Proposed Rule for 2013 for Home Health.
CMS held an Open Door Forum for Home Health, Hospice and DME Wednesday, July 11, 2012. In case you missed the live call, I have put together some of the highlights of the call for Home Health and Hospice:
As noted in my blog yesterday and mentioned in the ODF call, CMS has posted the CY2013 Proposed Rule. On the call CMS provided a high level review of the items included and mentioned that payments to home health agencies (HHAs) are estimated to decrease by approximately 0.10 percent, or $20 million. Agencies will have until September 4th to submit comments. To see information about the proposed change, agencies can review the blog I posted yesterday. In addition, I will be providing a free webinar on August 9th to discuss in detail the changes.
- CMS recommended that agencies review the section of the CY 2013 proposed rule that deals with hospice, which is outlined on pages 85-93. Additionally information can be found on the CMS Hospice Quality reporting website.
- The video files and Q&A from the April Hospice Quality Training webinars are now available on CMS’ website.
- CMS is committed to developing a hospice quality reporting program that utilizes standardized methods to collect data needed to calculate quality measures. To accomplish this, they are working with nine hospices around the country on initial development and testing of a patient level data item set that could be used by all hospices in the future to collect and submit standardized data. The pilot is scheduled to run from June 2012 through September 2012.
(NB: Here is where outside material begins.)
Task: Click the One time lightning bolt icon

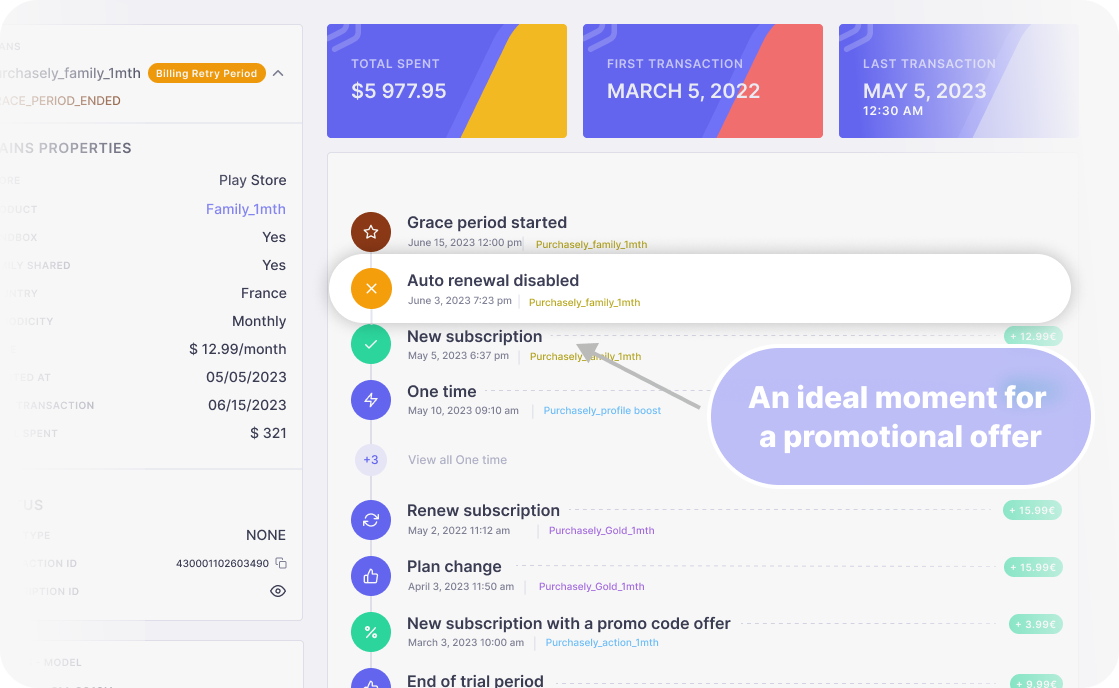Action: (371, 399)
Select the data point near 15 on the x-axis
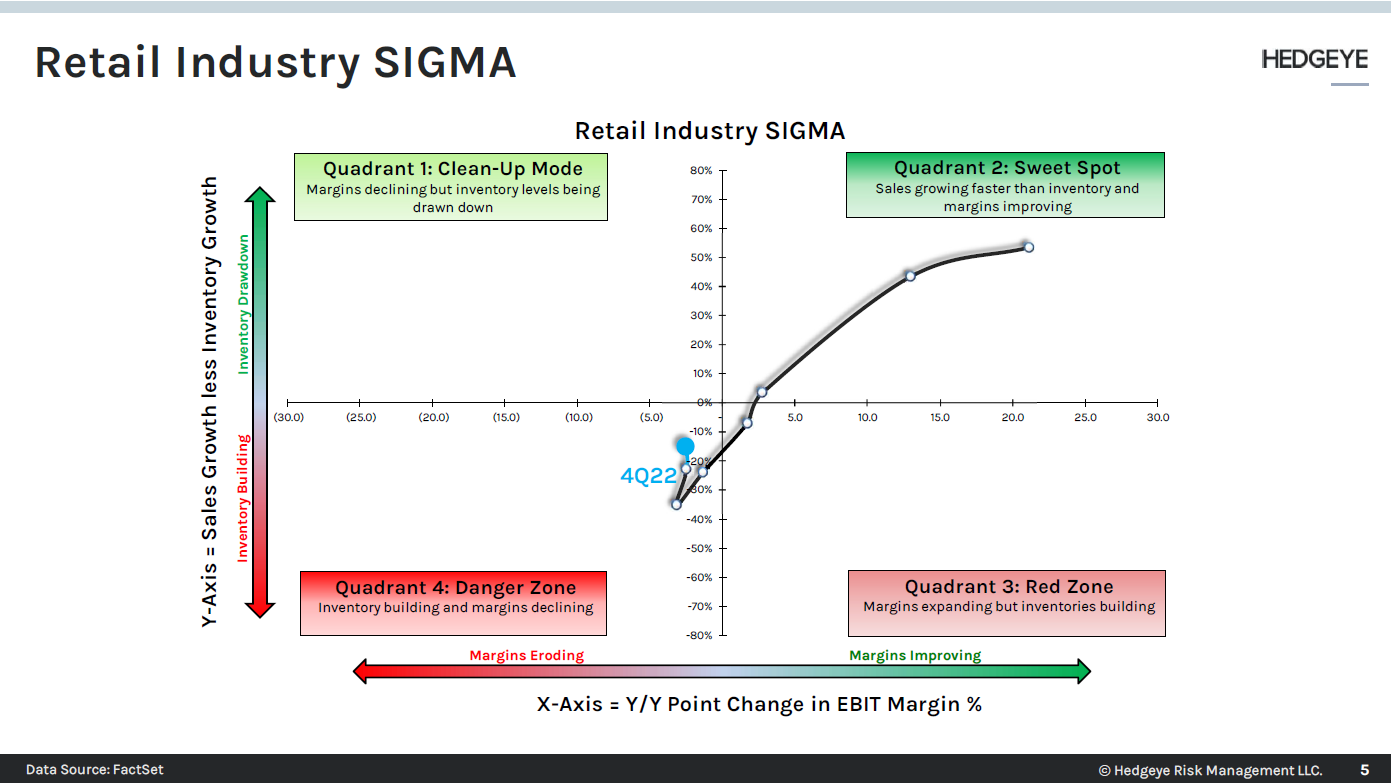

- Reminders about the following CRs were discussed: CR 7838 “Updates to Caps and Limitations on Hospice Payment” moved the cap section of the hospice claims processing manual to the hospice benefit policy manual and updated the aggregate cap policy to reflect the changes in cap policy which were finalized in the August 4, 2011 Hospice Wage Index Final Rule; CR 7675 “Revisions to the Hospice Medicare Summary Notice (MSN)” and 7677 “New Hospice Condition Code for Out of Service Area Discharges“ as discussed in the previous ODF both became effective July 1st. Additional information can be located at the CMS Hospice center website.
- The Home Health Quality Reporting section in the proposed rule is not included in the table of contents and can be found in section III C. Due to there being very little changes this year the OASIS Errata was not published in June and will be published in December.
- Home Health CAHPS will be publically reported next week on July 19th when the Home Health Compare website is refreshed. Review your preview reports now. July 19th is also the deadline for CAHPS vendors to submit first quarter of 2012 data. CMS reminded agencies that the only official and accurate source of Home Health CAHPS survey information is the https://homehealthcahps.org/ website and agencies should be wary of other sites and documents that claim to be.
- Will Gehne provided an update on the status of the Outlier Claims Processing issue and asked agencies for their continued patience. Unfortunately the recent fixes did not work. CMS has made this issue their top priority. For those not familiar with the issue, due to an error in the calculation of the Home Health Prospective Payment System (HH PPS) 10 percent outlier limitation, the basic calculation of the outlier limitation since January 1, 2010, has been incorrect. For most HHAs, the adjustment once the fix is in place will result in the correction of an underpayment; however for a few, the adjustments will result in the collection of any overpayment not offset by other underpayment amounts.
The next Home Health Hospice & DME/Quality Open Door Forum has been scheduled for Wednesday, August 22, 2012 from 2:00pm-3:00pmET.